_RECORDS FOR THIS EXERCISE_:

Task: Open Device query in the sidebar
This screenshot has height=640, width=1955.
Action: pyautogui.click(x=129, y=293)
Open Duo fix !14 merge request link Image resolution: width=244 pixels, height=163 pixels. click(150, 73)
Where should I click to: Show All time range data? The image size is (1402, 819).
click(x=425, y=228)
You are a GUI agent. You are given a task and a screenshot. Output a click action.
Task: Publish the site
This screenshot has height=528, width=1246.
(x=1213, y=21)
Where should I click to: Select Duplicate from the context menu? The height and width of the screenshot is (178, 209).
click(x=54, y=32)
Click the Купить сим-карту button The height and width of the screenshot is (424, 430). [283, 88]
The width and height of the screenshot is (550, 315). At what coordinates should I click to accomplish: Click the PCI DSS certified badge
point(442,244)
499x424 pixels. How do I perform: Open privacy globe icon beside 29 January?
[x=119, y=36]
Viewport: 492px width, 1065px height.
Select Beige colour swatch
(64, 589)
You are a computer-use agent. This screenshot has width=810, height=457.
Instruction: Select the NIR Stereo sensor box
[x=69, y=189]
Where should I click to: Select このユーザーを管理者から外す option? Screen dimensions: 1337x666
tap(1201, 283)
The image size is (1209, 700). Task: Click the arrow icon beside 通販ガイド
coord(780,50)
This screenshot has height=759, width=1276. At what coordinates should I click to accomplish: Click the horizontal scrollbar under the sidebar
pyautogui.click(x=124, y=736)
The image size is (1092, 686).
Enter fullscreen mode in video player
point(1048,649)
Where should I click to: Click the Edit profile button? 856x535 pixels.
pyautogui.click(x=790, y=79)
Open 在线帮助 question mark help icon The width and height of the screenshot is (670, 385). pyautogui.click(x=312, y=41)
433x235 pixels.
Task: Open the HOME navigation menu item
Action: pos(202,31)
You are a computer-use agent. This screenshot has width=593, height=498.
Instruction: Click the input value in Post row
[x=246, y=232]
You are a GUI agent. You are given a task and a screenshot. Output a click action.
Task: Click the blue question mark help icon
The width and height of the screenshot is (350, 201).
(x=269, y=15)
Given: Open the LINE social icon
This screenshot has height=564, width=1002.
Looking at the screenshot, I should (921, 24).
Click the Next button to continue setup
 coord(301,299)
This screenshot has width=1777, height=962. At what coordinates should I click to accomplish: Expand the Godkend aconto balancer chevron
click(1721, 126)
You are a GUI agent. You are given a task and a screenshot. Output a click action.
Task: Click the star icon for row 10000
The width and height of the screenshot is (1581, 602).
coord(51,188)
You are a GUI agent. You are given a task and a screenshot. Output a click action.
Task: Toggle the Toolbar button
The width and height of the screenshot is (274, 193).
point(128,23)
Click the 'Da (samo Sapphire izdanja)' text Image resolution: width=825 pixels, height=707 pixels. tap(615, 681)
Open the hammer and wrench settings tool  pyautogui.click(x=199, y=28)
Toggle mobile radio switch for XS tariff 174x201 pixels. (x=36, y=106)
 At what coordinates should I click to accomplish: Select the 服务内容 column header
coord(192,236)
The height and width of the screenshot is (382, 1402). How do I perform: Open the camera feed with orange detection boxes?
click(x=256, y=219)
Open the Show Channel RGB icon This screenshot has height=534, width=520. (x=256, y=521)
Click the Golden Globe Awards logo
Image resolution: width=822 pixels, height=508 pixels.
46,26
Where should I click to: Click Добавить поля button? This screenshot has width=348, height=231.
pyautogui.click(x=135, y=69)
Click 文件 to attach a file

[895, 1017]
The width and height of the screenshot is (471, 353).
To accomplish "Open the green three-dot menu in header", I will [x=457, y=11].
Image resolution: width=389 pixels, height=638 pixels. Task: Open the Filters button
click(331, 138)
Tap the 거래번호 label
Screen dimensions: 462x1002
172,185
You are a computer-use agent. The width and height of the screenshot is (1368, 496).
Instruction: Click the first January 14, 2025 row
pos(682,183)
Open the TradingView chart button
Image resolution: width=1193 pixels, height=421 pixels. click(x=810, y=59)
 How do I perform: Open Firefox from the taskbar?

_WHAT THIS TASK INVOLVES_:
Copy out each line in the listing above that contains the word "question".

_WRITTEN RESPONSE_:
Open 在线帮助 question mark help icon The width and height of the screenshot is (670, 385). pyautogui.click(x=312, y=41)
Task: Click the blue question mark help icon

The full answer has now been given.